Under the old model, the government’s responsibility was 80 per cent across all courses for all students, while the households met the remaining 20 per cent through personal contributions or Helb loans. The loans were not directly linked to the fee payment.
Now, students from needy households joining universities will receive government scholarships (grants) of up to a maximum of 53 per cent and Helb loans of up to 40 per cent with the households paying the remaining seven per cent of the cost of a course.
The cheapest course is a bachelor of arts degree (Sh144,000). This means that the government will pay a maximum of Sh76,320 while students will get a Sh57,600 loan from Helb. The household will pay the remaining Sh10,080 per year.
For the most expensive programme, Bachelor of Dentistry at Sh720,000, the government will pay a maximum of Sh381,600, with the students getting a loan of Sh288,000 while the family pays the remaining Sh50,400 per year.
Students joining Tvet institutions will receive government scholarships up to a maximum of 50 per cent and 30 per cent in loans, while households will pay 20 per cent of the costs.
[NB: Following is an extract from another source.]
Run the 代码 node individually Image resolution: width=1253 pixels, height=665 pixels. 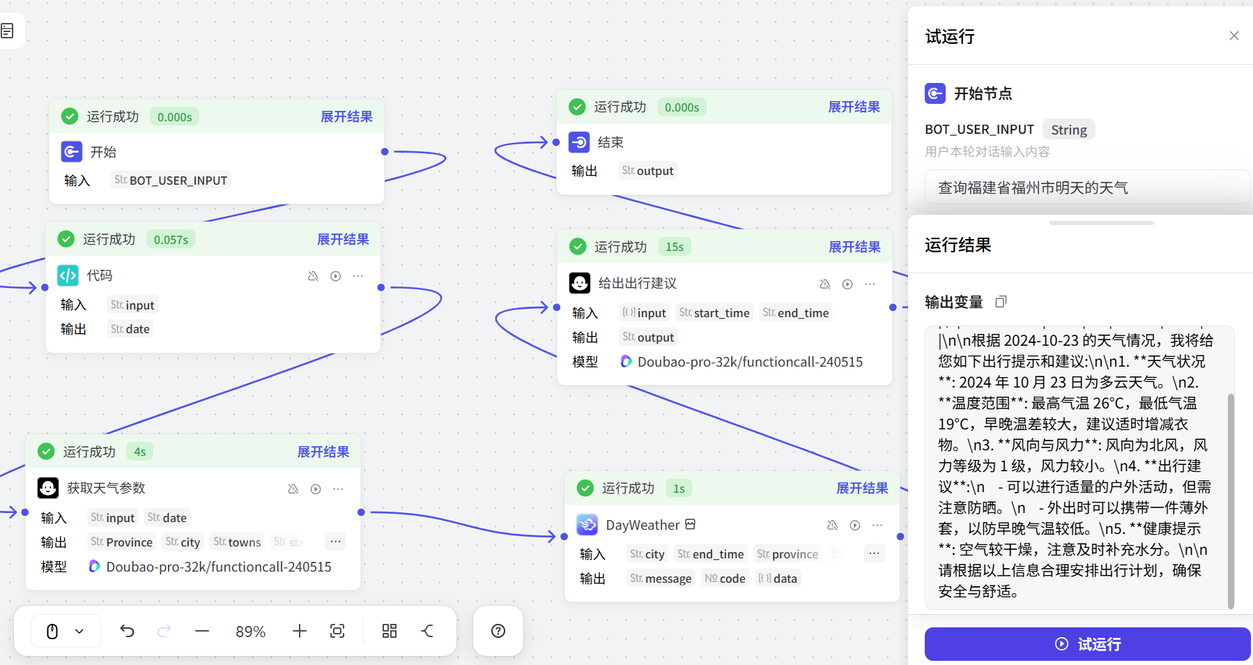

Public universities have accumulated debts totalling Sh60.2 billion that continue to grow every month. A top official who attended the meeting told Nation that the issue of settling the huge debt was not discussed but will be dealt with later.
“The new model of funding higher education, to be implemented effective this academic year 2023/2024, will commence with the new cohort of 173,127 students joining universities and 145,325 joining Tvets All continuing government-sponsored students shall be supported in line with the previous existing funding model,” Dr Ruto said.
Dr Ruto said that students who opt to study in private universities will qualify for Helb loans but will not be eligible for the scholarships.